ABOUT THIS EXERCISE: This exercise calls for copying every line below that holds the word "agent".
------ INFORMATION GIVEN ------
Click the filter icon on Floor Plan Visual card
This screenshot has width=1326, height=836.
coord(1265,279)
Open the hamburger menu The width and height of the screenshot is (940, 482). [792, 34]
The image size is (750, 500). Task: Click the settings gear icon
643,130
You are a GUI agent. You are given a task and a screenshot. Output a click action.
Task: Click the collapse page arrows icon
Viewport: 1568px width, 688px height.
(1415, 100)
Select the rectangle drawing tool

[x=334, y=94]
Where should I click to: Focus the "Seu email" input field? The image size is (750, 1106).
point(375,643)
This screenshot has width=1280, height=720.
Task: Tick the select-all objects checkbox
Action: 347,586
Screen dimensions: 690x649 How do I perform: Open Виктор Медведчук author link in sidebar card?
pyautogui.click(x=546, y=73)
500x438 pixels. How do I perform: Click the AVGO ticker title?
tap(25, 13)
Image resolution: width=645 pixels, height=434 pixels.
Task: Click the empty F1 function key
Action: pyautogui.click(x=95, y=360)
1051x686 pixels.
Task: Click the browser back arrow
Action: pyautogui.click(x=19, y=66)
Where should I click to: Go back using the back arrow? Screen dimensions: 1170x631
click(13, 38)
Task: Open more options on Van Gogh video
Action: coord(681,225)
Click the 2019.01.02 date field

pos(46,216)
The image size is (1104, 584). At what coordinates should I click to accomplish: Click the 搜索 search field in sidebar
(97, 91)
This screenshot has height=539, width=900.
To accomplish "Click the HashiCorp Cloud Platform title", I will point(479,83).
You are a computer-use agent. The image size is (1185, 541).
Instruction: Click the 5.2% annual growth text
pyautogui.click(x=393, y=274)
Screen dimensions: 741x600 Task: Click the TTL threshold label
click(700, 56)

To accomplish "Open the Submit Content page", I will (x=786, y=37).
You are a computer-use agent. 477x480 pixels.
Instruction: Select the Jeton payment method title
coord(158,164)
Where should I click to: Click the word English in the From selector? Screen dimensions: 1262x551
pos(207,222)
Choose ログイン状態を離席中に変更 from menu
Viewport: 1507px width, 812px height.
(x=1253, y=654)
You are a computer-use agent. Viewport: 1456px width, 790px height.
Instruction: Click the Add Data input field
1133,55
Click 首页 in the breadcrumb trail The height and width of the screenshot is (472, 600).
------
TASK ANSWER:
You are a GUI agent. You are given a task and a screenshot. Output a click action.
You are a computer-use agent. The image size is (1185, 541).
You are a computer-use agent. 477x480 pixels.
You are a computer-use agent. Viewport: 1456px width, 790px height.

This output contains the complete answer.